Les ministres de l’Union Africaine réunis récemment à Brazzaville, ont adopté un projet de charte sur la démocratie, les élections et la gouvernance. Il sera soumis aux chefs d’Etats et de gouvernements de l’UA pour adoption, les 1er et 2 juillet au Sommet de Banjul (Gambie).

Suite à de nombreuses guerres civiles, rebellions, le non respect des principes démocratiques, des violences post-électorales, des coups d’Etat, « le projet de charte est une avancée majeure dans la consolidation du processus démocratique en Afrique », a déclaré Emile Ognimba directeur des affaires politiques de la commission de l’UA.

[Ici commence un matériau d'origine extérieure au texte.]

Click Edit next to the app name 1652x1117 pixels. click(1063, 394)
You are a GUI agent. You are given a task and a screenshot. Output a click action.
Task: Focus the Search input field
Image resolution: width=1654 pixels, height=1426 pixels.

Dans la « note explicative » de ce projet, l’UA souligne, « Bien que des progrès aient été réalisés en matière de transition vers la démocratie en Afrique depuis les années 1990, le processus du maintien et de la consolidation du système démocratique demeure une tâche décourageante...Il est évident que la transition démocratique est relativement plus facile que l’édification et le maintien de la démocratie. Renoncer à un gouvernement autoritaire c’est une autre chose, poser les fondations institutionnelles et culturelles pour la démocratie en est une autre ».

En plus du préambule qui appelle à l’engagement « collectif des pays africains à oeuvrer continuellement pour l’enracinement de la démocratie », ce projet de Charte compte 55 articles divisés en dix chapitres. Ces différent chapitres traitent de la démocratie, des droits de l’Homme, de l’Etat de droit, de la paix et des élections.

L’article 4 par exemple touche la question des « élections régulières, transparentes, libres et justes le moyen d’asseoir une autorité et un gouvernement légitimes ». L’article 19 indique que l’organisation des élections doit se faire par des organes nationaux « indépendants et impartiaux ». Cette charte, dans son article 25 ajoute quelque chose à la déclaration de Lomé de 2000 qui fustigeait déjà « les coups d’Etat militaires et refus du gouvernement en place de remettre le pouvoir au vainqueur des élections ». Elle interdit désormais la « révision des Constitutions » pour se maintenir au pouvoir. Ce même projet prévoit d’autres sanctions à l’encontre des auteurs de changements anti-constitutionels de gouvernement, des Etats apportant un soutien aux putschistes ou les accueillant sur leur territoire.

Cette révision n’a pourtant pas fait l’unanimité chez les ministres de l’UA, c’est ainsi que d’après E. Ognimba, ils ont laissé le soin au sommet de Banjul de trancher sur la question. Si elle est adoptée, cette charte entrera en vigueur 30 jours après sa ratification par 15 pays. Elle serait alors considérée comme « un document consolidé et exécutoire qui permettra aux Etats membres d’édifier des bases institutionnelles et culturelles solides pour une démocratie et une paix durables ».